Staff were aware of people’s right to equity in accessing care, treatment, and support. They understood how discrimination could disadvantage access to care, treatment, and support. Staff were aware of people’s protected characteristics and knew how to tailor support depending on the individual’s needs.

There had been mixed feedback from professionals; some were positive, such as ensuring information about incidents are escalated promptly, “The staff are reactive to any incidents with my clients, and ensure they inform us immediately should they experience any problems.” Others noted how there could be a delay in accessing specific services such as failing to chase an outpatient appointment.

The provider holds a sponsorship licence which means some staff can be recruited from abroad. They advised they offer translation of documents if needed and can produce easy to read notices and larger print if required. The provider had an equality, diversity and inclusion policy setting out how peoples’ diverse needs and human rights needed to be upheld.

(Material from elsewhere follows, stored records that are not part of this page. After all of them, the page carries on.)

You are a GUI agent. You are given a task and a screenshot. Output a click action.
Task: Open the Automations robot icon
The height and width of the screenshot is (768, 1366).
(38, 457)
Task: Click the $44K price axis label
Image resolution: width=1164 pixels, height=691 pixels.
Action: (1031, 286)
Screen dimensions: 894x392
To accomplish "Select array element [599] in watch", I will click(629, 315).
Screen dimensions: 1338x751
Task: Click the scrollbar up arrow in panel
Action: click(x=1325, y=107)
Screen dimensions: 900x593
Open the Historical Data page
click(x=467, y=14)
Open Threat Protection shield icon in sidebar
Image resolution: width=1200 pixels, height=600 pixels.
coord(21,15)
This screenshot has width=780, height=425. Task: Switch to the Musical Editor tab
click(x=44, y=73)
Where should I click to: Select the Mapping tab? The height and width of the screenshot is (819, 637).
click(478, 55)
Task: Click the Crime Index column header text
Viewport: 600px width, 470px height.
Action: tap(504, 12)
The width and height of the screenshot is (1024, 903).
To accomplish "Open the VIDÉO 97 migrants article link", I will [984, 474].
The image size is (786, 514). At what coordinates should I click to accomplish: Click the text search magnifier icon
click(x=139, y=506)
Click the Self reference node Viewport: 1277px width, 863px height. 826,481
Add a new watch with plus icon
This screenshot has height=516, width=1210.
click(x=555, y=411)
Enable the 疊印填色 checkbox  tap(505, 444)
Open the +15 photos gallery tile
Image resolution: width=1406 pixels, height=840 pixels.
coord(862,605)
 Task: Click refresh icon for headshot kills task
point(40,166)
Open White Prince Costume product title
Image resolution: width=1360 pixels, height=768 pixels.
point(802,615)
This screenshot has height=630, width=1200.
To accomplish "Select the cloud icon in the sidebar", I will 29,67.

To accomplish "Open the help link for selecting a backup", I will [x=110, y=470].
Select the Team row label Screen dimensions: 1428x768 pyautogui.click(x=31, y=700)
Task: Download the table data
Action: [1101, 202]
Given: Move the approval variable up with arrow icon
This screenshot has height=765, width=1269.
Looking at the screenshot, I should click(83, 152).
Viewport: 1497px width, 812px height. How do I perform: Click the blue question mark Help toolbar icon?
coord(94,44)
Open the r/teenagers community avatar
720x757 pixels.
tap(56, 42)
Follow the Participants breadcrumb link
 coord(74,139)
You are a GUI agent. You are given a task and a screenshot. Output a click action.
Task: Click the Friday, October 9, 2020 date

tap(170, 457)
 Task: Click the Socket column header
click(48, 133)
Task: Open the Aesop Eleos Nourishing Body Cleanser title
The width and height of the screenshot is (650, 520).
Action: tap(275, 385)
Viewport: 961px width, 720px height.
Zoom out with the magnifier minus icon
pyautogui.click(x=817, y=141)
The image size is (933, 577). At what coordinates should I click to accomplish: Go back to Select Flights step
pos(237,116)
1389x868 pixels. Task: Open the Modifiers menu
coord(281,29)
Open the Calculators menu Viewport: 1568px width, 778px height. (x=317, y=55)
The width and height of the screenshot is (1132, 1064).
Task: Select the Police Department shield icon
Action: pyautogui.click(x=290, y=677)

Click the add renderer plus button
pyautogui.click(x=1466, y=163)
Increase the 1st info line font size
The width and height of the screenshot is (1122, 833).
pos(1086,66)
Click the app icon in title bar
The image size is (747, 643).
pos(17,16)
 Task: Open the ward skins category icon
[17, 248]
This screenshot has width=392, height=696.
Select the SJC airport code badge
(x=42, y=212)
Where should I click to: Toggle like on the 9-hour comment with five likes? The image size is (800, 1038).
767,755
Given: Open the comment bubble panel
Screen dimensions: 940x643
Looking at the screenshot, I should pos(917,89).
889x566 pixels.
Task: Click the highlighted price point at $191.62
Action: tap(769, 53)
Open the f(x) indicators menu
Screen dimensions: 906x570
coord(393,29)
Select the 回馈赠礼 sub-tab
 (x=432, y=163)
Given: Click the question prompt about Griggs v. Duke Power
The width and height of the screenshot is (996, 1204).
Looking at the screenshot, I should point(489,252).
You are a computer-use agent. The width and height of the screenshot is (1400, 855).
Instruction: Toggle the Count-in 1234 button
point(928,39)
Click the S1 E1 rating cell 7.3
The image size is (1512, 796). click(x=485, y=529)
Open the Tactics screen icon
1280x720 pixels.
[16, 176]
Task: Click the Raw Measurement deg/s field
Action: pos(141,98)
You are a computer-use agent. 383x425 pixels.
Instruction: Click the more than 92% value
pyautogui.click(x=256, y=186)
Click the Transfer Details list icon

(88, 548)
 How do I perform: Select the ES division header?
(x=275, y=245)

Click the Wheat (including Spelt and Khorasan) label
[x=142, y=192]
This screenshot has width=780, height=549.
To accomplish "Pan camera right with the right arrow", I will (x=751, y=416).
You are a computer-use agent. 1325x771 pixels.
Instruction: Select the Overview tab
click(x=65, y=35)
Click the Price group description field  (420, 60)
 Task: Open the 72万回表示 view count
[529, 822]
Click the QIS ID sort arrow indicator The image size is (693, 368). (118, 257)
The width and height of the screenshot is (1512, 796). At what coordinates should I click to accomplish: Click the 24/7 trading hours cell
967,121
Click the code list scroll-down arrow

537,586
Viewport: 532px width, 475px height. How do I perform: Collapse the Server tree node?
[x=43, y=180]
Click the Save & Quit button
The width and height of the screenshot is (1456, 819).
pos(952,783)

Staff were provided with access to policies and procedures, and received training about equality and diversity, as part of their induction and ongoing training. There was also included in the safeguarding policy information about discriminatory abuse, important as there was a diverse staff team as well as people in the service.

Equity in experiences and outcomes

Score: 3

People and visitors told us they were happy with the service. People, relatives and visitors were invited to give feedback about their experiences.

Through our observation and discussions with the registered manager and provider it was evident that they wanted to provide a good quality service and we saw no evidence of any inequity in experience and outcomes.

People’s needs were considered, and communication needs assessed and recorded as part of the care planning process. Care records contained sufficient guidance for staff to offer emotional support for the person. Care plans were person centred and considered all aspects of a persons life, including, sexuality, medical history, mental capacity, activities and interests.

Planning for the future

Score: 3

People have end of life care plans in place as part of their routine plans. However, there had been some difficulties in getting families to engage in this process. The registered manager was looking for ways of increasing the input from families, but appreciated this is a sensitive subject.

Staff told us they had received training to improve their knowledge and skills, in relation to care planning, and having uncomfortable conversations about death and dying. Care plans we saw contained information about how people wanted to be supported and receive care at the end of their life. The service also had access to the hospice service for further support if needed.

We saw where consideration was given to inform end of life care plans, to include people’s choices, ensuring comfort and dignity wishes were recorded. We also viewed the emergency plans in place, to ensure people were individually supported in case of a fire, or any other event, which may require evacuation. The registered manager had reflected on where service improvements were needed and developed an action plan. We saw improvements had already been made, and plans were in place for further improvements in the service.